# Party Packagers - Check them out.



## scream1973 (Dec 23, 2007)

Just visited Party Packagers tonite and they are going in full force.. Had a ton of halloween stuff. Almost one of the biggest selections i have seen in southern ontario..Wish i had my camera with me to take some pictures..

Picked up a few items.. They have the cheapest bluckies around at 9.99 each vs 14.99 everyone else seems to be charging.. And of course its in Canadian Dollars which makes it all that much better.

They had a bunch of stuff in the clearance bin at 50% off like bloody skull heads that needed a lil hot glue to make them right. Got to talking with the manager of the store and scored a couple of freebie changing pictures that they had written off as damaged.. i just need to frame them..

Check out your local Party Packagers if you have one.


----------



## Aelwyn (Jul 7, 2008)

My PP doesn't have ANY bluckys.  I DID get the peel-n-stick bloody footprints and handprints for only $1.49 each. Considering it took them so long to get the decor out, I was sorely disappointed with the selection.

Which one did you go to?


----------



## scream1973 (Dec 23, 2007)

St Catherines.. they had a very large selection of stuff.
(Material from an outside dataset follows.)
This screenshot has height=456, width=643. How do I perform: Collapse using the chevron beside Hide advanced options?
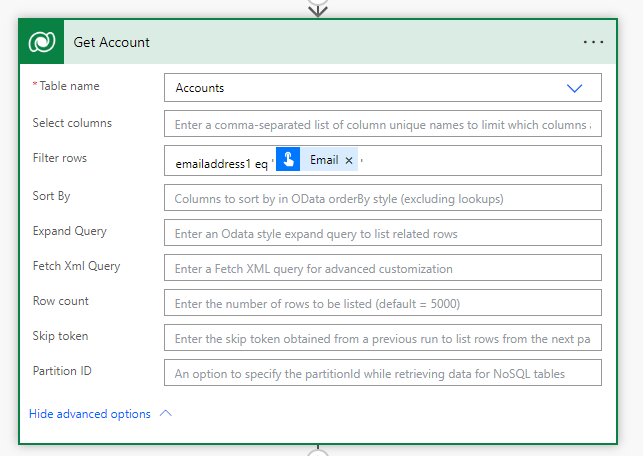click(166, 413)
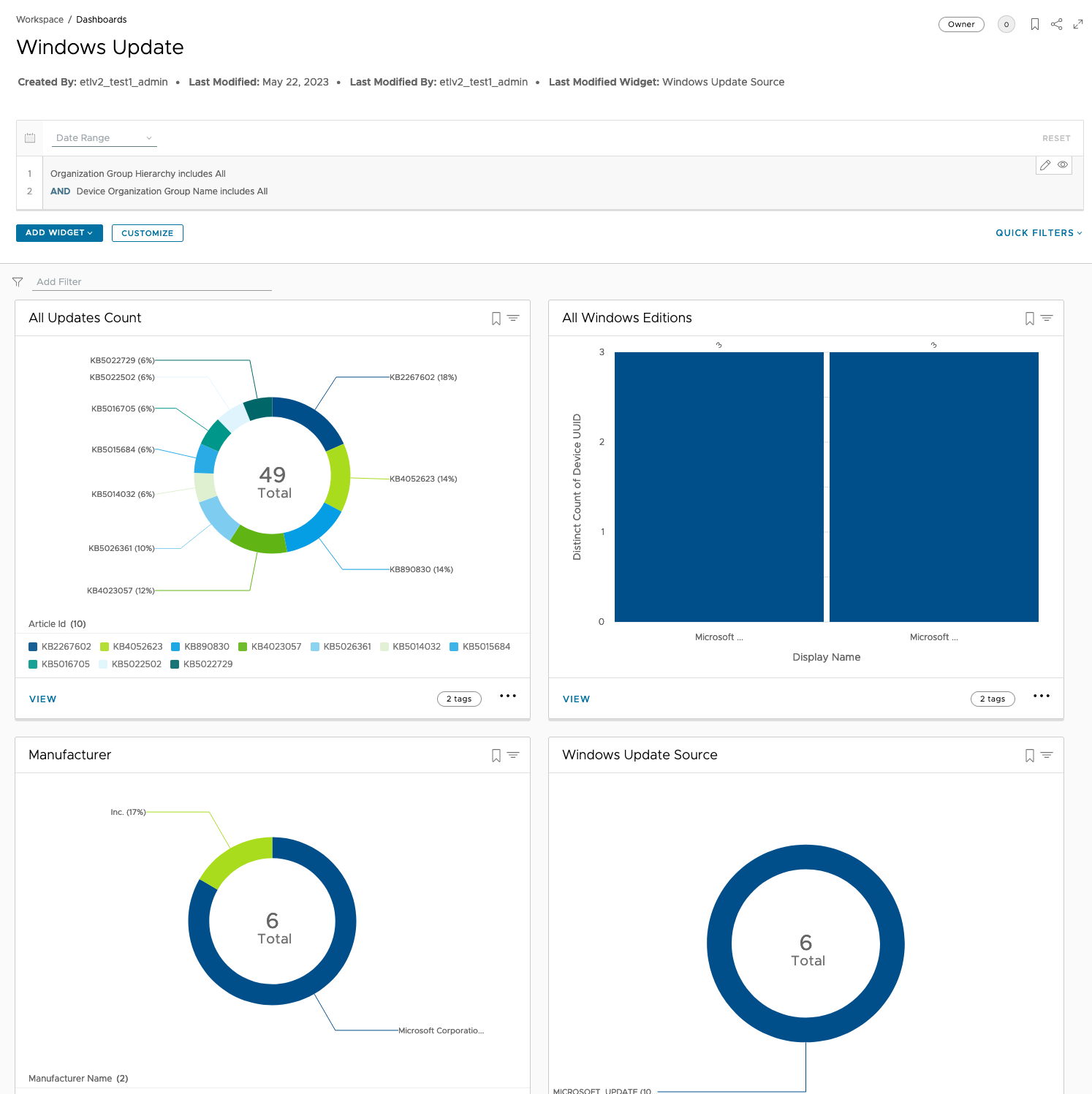Navigate to Dashboards via the breadcrumb
This screenshot has height=1094, width=1092.
click(100, 19)
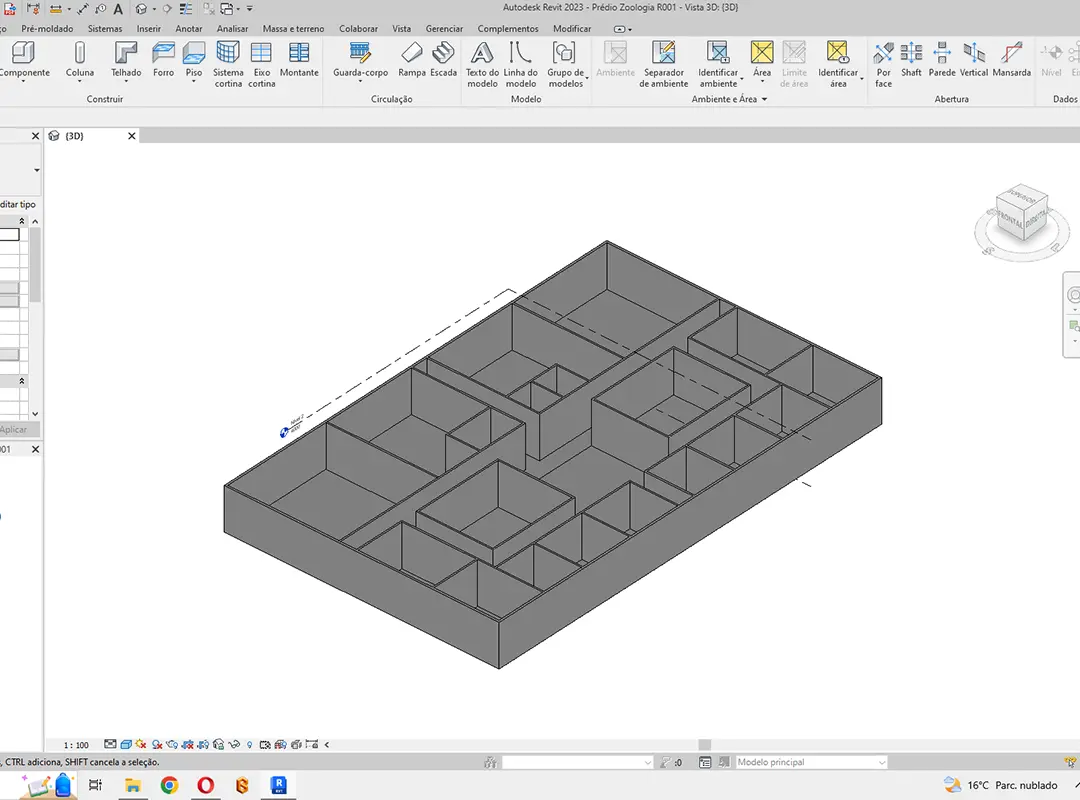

Dollar Giant has those clings as well for a buck..


----------



## Aelwyn (Jul 7, 2008)

Dollar Giant here doesn't have their Hallowe'en stock out yet. 

Are they the jelly ones, or the vinyl ones?


----------



## Ghoul Friday (Oct 6, 2007)

Party Packagers is one of my favourite Halloween stops every year. Glad to know they aren't going to disappoint this year either.


----------



## NickG (Sep 12, 2006)

I don't think we have one of those anywhere around here.... *sigh*


----------



## scream1973 (Dec 23, 2007)

They have both the gel and the vinyl clings.. 

No Party Packagers is a canadian company i think mostly based in Ontario.


----------



## CreepyCanmore (Mar 27, 2007)

Sigh, none in Alberta either.


----------



## ubzest (Jul 1, 2008)

I love my party packagers store in london too, altho there is no clearence area...dam!


----------



## ghost37 (Jul 30, 2008)

The party packagers in Kitchener has a great selection but no clearance area either!


----------



## scream1973 (Dec 23, 2007)

Went back today with the wife.. it looks like anything that gets broken get thrown into the clearance area.. a few more items in there nothing really great yet.. but i will visit next week again and see


----------



## frenchy (Dec 14, 2007)

Went in the one in Ancaster and after 4 weeks visiting them (they took 4 weeks to put everything in the aisle .) I was there to purchase the Straight from the grave Lantern ,some more 10 inches cauldron that i had last year and (stupidly bought only 2 of each) naturally they don't carry them this year ,wasn't a happy camper but saw some good things like the chandelier and some pretty neat broom .I got myself a hand that is suppose to knock at the door motion activated and tried it here and doesn't work i should have known for 5 dollars lolllllllllll! 
I don't know if it was because i had nothing last year and went there for the first time that this year i am not impress with thier selection beside 2 or 3 things ...... but like scream was saying this is the biggest place for Halloween stuff in ontario .


----------



## Aelwyn (Jul 7, 2008)

frenchy said:


> Went in the one in Ancaster and after 4 weeks visiting them (they took 4 weeks to put everything in the aisle .) I was there to purchase the Straight from the grave Lantern ,some more 10 inches cauldron that i had last year and (stupidly bought only 2 of each) naturally they don't carry them this year ,wasn't a happy camper but saw some good things like the chandelier and some pretty neat broom .I got myself a hand that is suppose to knock at the door motion activated and tried it here and doesn't work i should have known for 5 dollars lolllllllllll!
> I don't know if it was because i had nothing last year and went there for the first time that this year i am not impress with thier selection beside 2 or 3 things ...... but like scream was saying this is the biggest place for Halloween stuff in ontario .


That's the one I went to. I was NOT impressed with the 4 weeks to get stuff out, and it's a piddly amount. They don't even have a TREE FACE that they had last year. *sigh*

My friends and I are heading down to Buffalo to go to Target, Spirit, Dollar Tree, etc. for Hallowe'en shopping at the beginning of October. I'll just save my money until then.


----------



## Ghoul Friday (Oct 6, 2007)

The location in Whitby is big and I had a lot of fun going through their clearance section (didn't buy much of it, but found a couple small treasures). Nothing broken, just last year's stock (which seems to be going fast). The Ajax location was a bit of a nightmare (and not in a good way).


----------